- **Directions for this task**:
Span requested from the data below: the line with "April 2026 (13, 830)" through the line with "Return to articles (1205, 145)", both included. Give only these lines again, exactly, and leave every picture out.

-- Information follows --

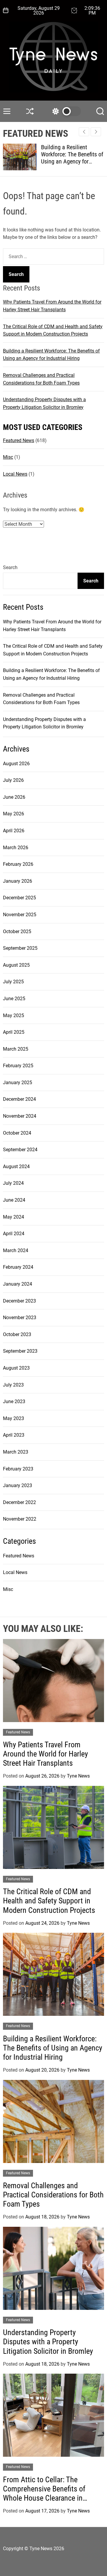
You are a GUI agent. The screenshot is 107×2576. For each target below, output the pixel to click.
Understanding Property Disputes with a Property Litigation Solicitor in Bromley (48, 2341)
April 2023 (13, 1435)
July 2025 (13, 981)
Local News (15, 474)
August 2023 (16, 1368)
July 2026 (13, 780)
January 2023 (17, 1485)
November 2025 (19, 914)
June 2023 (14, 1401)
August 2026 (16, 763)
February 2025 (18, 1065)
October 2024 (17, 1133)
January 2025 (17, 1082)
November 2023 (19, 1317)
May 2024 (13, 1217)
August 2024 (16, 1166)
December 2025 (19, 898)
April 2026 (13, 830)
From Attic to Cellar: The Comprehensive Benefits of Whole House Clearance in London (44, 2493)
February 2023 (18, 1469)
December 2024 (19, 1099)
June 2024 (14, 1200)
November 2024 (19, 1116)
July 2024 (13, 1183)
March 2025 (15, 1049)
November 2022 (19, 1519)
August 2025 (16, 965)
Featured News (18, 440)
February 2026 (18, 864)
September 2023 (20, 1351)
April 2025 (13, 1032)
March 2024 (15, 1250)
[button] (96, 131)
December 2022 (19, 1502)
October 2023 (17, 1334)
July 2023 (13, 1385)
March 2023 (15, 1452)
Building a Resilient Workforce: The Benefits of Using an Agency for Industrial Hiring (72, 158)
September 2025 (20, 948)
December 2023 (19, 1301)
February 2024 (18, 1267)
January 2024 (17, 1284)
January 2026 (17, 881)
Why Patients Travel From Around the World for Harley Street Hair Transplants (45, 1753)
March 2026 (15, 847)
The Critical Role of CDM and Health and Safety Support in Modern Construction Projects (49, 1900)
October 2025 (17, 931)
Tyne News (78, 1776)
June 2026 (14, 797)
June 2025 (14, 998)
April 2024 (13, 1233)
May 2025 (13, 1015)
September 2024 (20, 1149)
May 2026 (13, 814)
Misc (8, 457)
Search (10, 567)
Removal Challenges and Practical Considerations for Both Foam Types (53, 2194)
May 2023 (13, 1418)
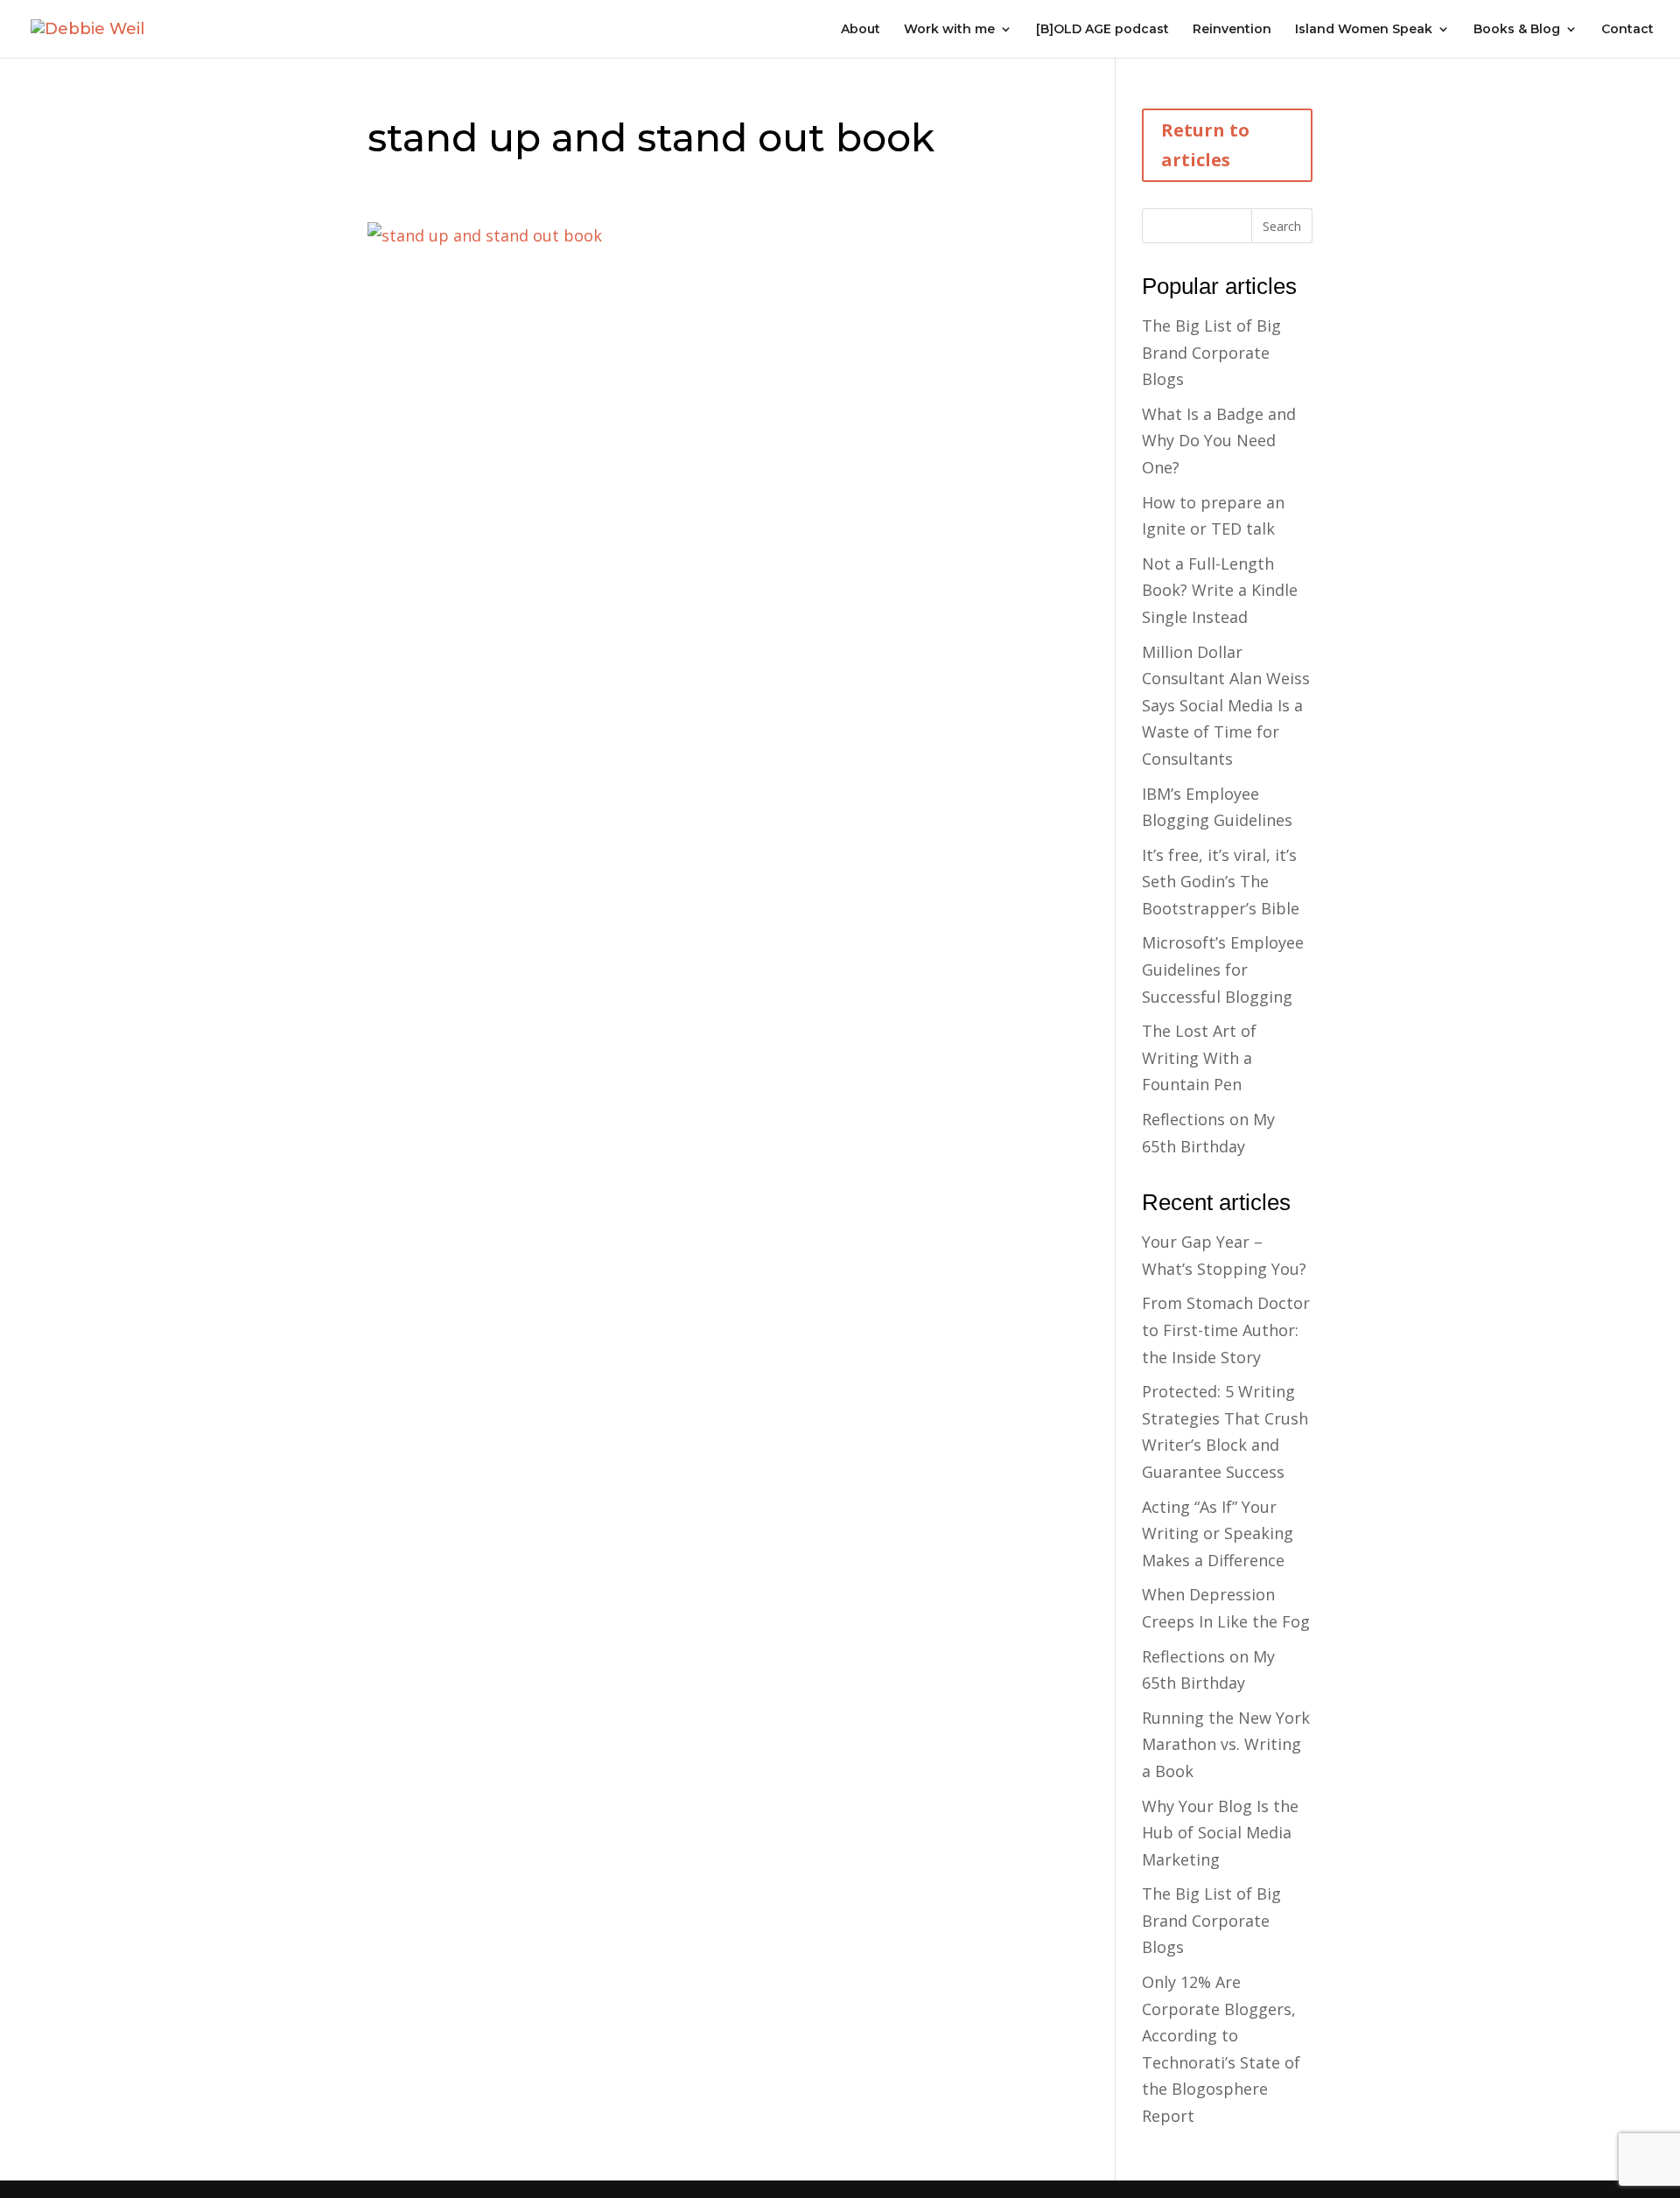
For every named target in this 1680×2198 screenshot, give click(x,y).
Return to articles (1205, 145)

-- Information concluded --
-- Information follows --

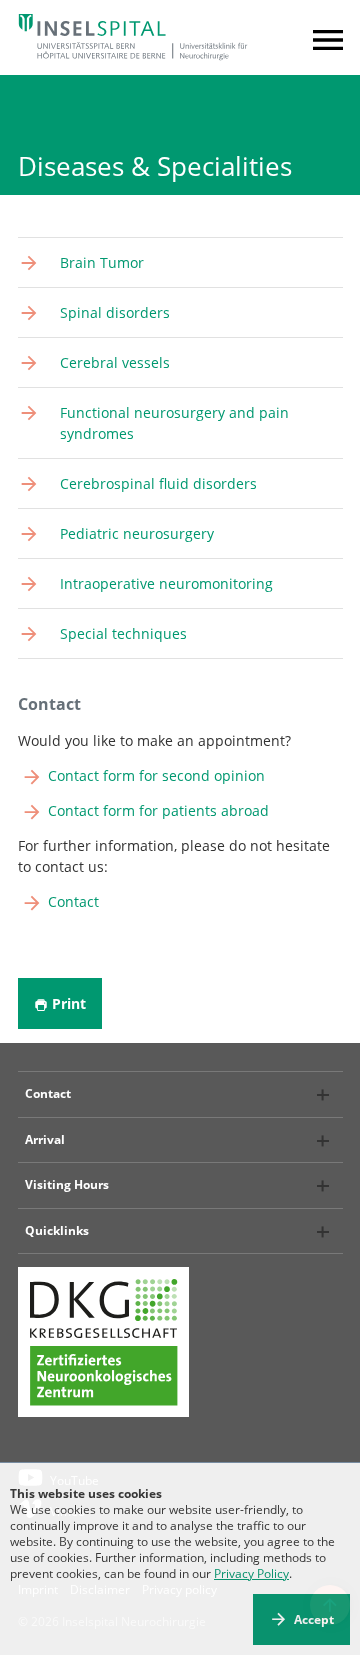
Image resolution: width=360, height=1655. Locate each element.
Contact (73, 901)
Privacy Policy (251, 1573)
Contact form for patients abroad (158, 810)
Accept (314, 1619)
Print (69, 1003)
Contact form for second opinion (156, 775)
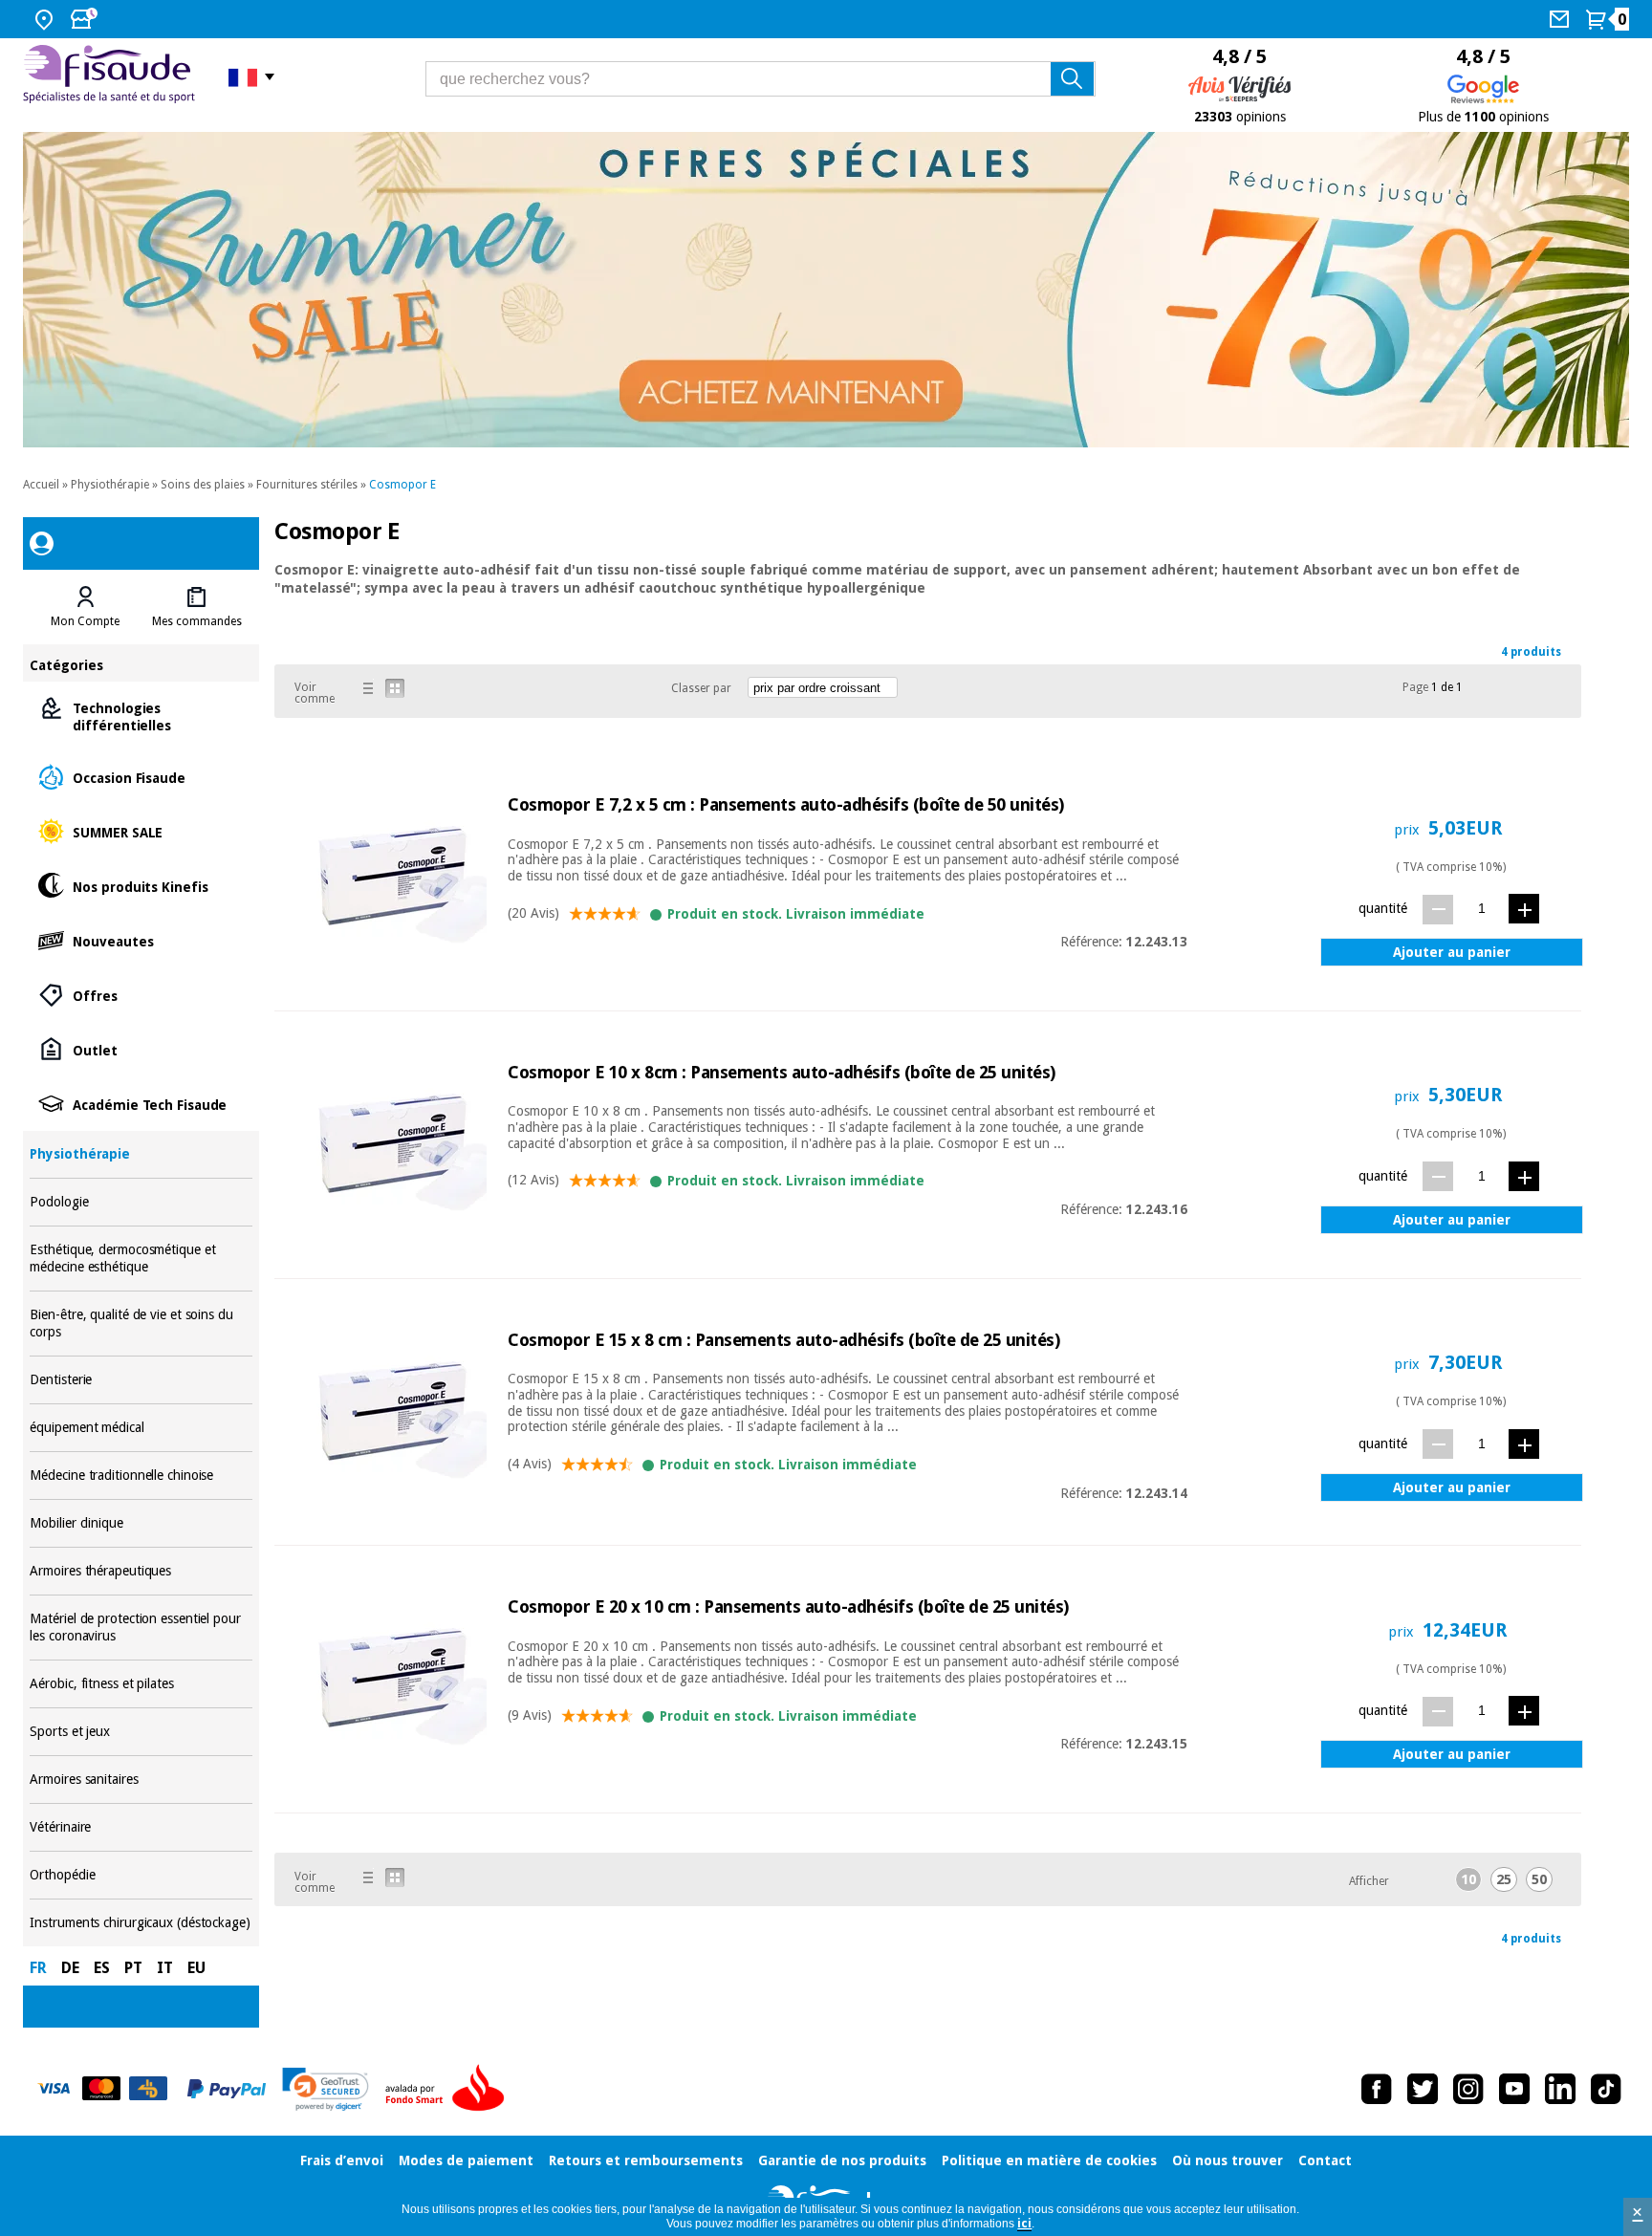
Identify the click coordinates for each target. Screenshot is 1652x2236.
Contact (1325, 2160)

-- Information concluded --

- **Answer section**:
April 2026 (13, 830)
From Attic to Cellar: The Comprehensive Benefits of Whole House Clearance in London (44, 2493)
February 2023 (18, 1469)
December 2024 (19, 1099)
June 2024 (14, 1200)
November 2024 (19, 1116)
July 2024 (13, 1183)
March 2025 (15, 1049)
November 2022 (19, 1519)
August 2025 (16, 965)
Featured News (18, 440)
February 2026 (18, 864)
September 2023 (20, 1351)
April 2025 (13, 1032)
March 2024 (15, 1250)
[button] (96, 131)
December 2022 (19, 1502)
October 2023 (17, 1334)
July 2023 (13, 1385)
March 2023 (15, 1452)
Building a Resilient Workforce: The Benefits of Using an Agency for Industrial Hiring (72, 158)
September 2025 (20, 948)
December 2023 (19, 1301)
February 2024 (18, 1267)
January 2024 (17, 1284)
January 2026 (17, 881)
Why Patients Travel From Around the World for Harley Street Hair Transplants (45, 1753)
March 2026 (15, 847)
The Critical Role of CDM and Health and Safety Support in Modern Construction Projects (49, 1900)
October 2025 (17, 931)
Tyne News (78, 1776)
June 2026 (14, 797)
June 2025 (14, 998)
April 2024 (13, 1233)
May 2025 (13, 1015)
September 2024 (20, 1149)
May 2026 (13, 814)
Misc (8, 457)
Search (10, 567)
Removal Challenges and Practical Considerations for Both Foam Types (53, 2194)
May 2023 (13, 1418)
For every named target in this 1680×2198 screenshot, give click(x,y).
Return to articles (1205, 145)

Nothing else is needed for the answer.